■ **DIRECTIONS FOR THIS TASK**: Transcribe every line of the entries exactly.

····················

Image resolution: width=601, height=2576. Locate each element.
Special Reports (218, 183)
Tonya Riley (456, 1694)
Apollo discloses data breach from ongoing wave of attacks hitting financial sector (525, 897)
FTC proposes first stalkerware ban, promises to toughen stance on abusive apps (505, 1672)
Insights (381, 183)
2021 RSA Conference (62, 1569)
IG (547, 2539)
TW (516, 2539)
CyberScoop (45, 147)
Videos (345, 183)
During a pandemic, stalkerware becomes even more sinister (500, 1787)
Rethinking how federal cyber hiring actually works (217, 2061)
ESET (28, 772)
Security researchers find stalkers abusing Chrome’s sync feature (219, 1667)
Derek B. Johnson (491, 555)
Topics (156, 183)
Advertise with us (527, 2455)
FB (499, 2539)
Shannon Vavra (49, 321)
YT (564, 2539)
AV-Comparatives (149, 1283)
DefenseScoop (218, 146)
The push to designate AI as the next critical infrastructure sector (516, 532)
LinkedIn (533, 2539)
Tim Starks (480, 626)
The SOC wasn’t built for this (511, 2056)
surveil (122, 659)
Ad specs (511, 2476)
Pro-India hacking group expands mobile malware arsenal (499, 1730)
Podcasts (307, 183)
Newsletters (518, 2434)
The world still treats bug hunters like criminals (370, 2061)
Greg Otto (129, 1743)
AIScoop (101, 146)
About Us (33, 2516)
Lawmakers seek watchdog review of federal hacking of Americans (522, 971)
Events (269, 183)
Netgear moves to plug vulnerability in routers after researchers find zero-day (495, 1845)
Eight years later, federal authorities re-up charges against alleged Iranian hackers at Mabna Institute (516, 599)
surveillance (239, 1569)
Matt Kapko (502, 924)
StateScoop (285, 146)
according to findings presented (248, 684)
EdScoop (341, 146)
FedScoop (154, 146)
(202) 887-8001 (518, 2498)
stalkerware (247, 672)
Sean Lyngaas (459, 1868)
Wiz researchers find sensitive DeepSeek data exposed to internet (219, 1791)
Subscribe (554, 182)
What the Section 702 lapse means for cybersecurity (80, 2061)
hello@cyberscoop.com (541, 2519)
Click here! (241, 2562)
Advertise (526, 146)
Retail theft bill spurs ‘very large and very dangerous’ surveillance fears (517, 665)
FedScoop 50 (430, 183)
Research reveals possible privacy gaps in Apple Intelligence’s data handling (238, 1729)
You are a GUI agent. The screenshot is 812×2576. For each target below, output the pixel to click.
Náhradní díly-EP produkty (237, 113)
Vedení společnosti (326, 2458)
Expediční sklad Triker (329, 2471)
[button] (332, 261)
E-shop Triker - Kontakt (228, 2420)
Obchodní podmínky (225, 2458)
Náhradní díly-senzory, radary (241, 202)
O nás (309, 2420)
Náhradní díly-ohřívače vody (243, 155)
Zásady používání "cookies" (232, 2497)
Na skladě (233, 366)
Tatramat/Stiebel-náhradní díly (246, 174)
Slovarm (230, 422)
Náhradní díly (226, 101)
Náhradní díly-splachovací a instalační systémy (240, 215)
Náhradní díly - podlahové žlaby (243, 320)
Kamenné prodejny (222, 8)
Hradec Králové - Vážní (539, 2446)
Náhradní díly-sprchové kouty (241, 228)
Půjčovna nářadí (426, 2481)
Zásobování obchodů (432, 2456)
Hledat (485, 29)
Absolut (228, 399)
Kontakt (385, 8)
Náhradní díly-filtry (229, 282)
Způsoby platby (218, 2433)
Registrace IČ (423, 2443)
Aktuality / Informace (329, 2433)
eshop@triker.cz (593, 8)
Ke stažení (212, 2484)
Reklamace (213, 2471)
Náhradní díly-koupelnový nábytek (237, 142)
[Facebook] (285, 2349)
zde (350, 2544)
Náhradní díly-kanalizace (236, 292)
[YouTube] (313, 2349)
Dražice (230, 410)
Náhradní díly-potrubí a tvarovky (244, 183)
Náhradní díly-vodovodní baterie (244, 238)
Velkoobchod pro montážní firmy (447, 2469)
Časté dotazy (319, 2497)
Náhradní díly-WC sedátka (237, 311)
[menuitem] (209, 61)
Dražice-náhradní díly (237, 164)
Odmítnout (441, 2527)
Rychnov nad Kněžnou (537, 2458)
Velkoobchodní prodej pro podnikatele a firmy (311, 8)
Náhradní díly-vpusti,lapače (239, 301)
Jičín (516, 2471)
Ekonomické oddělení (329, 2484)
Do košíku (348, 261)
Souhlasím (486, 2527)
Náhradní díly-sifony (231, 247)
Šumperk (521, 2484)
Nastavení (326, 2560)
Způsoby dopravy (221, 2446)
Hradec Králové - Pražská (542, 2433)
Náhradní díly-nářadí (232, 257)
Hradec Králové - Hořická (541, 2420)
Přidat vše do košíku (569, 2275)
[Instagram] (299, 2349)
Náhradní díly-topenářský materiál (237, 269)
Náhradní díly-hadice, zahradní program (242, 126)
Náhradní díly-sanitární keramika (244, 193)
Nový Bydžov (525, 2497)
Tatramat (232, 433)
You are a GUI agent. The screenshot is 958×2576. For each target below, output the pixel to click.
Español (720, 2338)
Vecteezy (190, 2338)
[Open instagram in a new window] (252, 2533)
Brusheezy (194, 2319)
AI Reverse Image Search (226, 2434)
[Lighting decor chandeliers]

····················

■ **RESULT FOR THIS TASK**:
Image resolution: width=601, height=2576. Locate each element.
Special Reports (218, 183)
Tonya Riley (456, 1694)
Apollo discloses data breach from ongoing wave of attacks hitting financial sector (525, 897)
FTC proposes first stalkerware ban, promises to toughen stance on abusive apps (505, 1672)
Insights (381, 183)
2021 RSA Conference (62, 1569)
IG (547, 2539)
TW (516, 2539)
CyberScoop (45, 147)
Videos (345, 183)
During a pandemic, stalkerware becomes even more sinister (500, 1787)
Rethinking how federal cyber hiring actually works (217, 2061)
ESET (28, 772)
Security researchers find stalkers abusing Chrome’s sync feature (219, 1667)
Derek B. Johnson (491, 555)
Topics (156, 183)
Advertise with us (527, 2455)
FB (499, 2539)
Shannon Vavra (49, 321)
YT (564, 2539)
AV-Comparatives (149, 1283)
DefenseScoop (218, 146)
The push to designate AI as the next critical infrastructure sector (516, 532)
LinkedIn (533, 2539)
Tim Starks (480, 626)
The SOC wasn’t built for this (511, 2056)
surveil (122, 659)
Ad specs (511, 2476)
Pro-India hacking group expands mobile malware arsenal (499, 1730)
Podcasts (307, 183)
Newsletters (518, 2434)
The world still treats bug hunters like criminals (370, 2061)
Greg Otto (129, 1743)
AIScoop (101, 146)
About Us (33, 2516)
Lawmakers seek watchdog review of federal hacking of Americans (522, 971)
Events (269, 183)
Netgear moves to plug vulnerability in routers after researchers find zero-day (495, 1845)
Eight years later, federal authorities re-up charges against alleged Iranian hackers at Mabna Institute (516, 599)
surveillance (239, 1569)
Matt Kapko (502, 924)
StateScoop (285, 146)
according to findings presented (248, 684)
EdScoop (341, 146)
FedScoop (154, 146)
(202) 887-8001 (518, 2498)
stalkerware (247, 672)
Sean Lyngaas (459, 1868)
Wiz researchers find sensitive DeepSeek data exposed to internet (219, 1791)
Subscribe (554, 182)
What the Section 702 lapse means for cybersecurity (80, 2061)
hello@cyberscoop.com (541, 2519)
Click here! (241, 2562)
Advertise (526, 146)
Retail theft bill spurs ‘very large and very dangerous’ surveillance fears (517, 665)
FedScoop 50 (430, 183)
Research reveals possible privacy gaps in Apple Intelligence’s data handling (238, 1729)
You are a GUI agent. The screenshot is 812×2576. For each target below, output the pixel to click.
Náhradní díly-EP produkty (237, 113)
Vedení společnosti (326, 2458)
Expediční sklad Triker (329, 2471)
[button] (332, 261)
E-shop Triker - Kontakt (228, 2420)
Obchodní podmínky (225, 2458)
Náhradní díly-senzory, radary (241, 202)
O nás (309, 2420)
Náhradní díly-ohřívače vody (243, 155)
Zásady používání "cookies" (232, 2497)
Na skladě (233, 366)
Tatramat/Stiebel-náhradní díly (246, 174)
Slovarm (230, 422)
Náhradní díly (226, 101)
Náhradní díly-splachovací a instalační systémy (240, 215)
Náhradní díly - podlahové žlaby (243, 320)
Kamenné prodejny (222, 8)
Hradec Králové - Vážní (539, 2446)
Náhradní díly-sprchové kouty (241, 228)
Půjčovna nářadí (426, 2481)
Zásobování obchodů (432, 2456)
Hledat (485, 29)
Absolut (228, 399)
Kontakt (385, 8)
Náhradní díly-filtry (229, 282)
Způsoby platby (218, 2433)
Registrace IČ (423, 2443)
Aktuality / Informace (329, 2433)
eshop@triker.cz (593, 8)
Ke stažení (212, 2484)
Reklamace (213, 2471)
Náhradní díly-koupelnový nábytek (237, 142)
[Facebook] (285, 2349)
zde (350, 2544)
Náhradní díly-kanalizace (236, 292)
[YouTube] (313, 2349)
Dražice (230, 410)
Náhradní díly-potrubí a tvarovky (244, 183)
Náhradní díly-vodovodní baterie (244, 238)
Velkoobchod pro montážní firmy (447, 2469)
Časté dotazy (319, 2497)
Náhradní díly-WC sedátka (237, 311)
[menuitem] (209, 61)
Dražice-náhradní díly (237, 164)
Odmítnout (441, 2527)
Rychnov nad Kněžnou (537, 2458)
Velkoobchodní prodej pro podnikatele a firmy (311, 8)
Náhradní díly-vpusti,lapače (239, 301)
Jičín (516, 2471)
Ekonomické oddělení (329, 2484)
Do košíku (348, 261)
Souhlasím (486, 2527)
Náhradní díly-sifony (231, 247)
Šumperk (521, 2484)
Nastavení (326, 2560)
Způsoby dopravy (221, 2446)
Hradec Králové - Pražská (542, 2433)
Náhradní díly-nářadí (232, 257)
Hradec Králové - Hořická (541, 2420)
Přidat vše do košíku (569, 2275)
[Instagram] (299, 2349)
Náhradní díly-topenářský materiál (237, 269)
Náhradní díly-hadice, zahradní program (242, 126)
Náhradní díly-sanitární keramika (244, 193)
Nový Bydžov (525, 2497)
Tatramat (232, 433)
You are a GUI agent. The screenshot is 958×2576. For each target below, output the pixel to click.
Español (720, 2338)
Vecteezy (190, 2338)
[Open instagram in a new window] (252, 2533)
Brusheezy (194, 2319)
AI Reverse Image Search (226, 2434)
[Lighting decor chandeliers]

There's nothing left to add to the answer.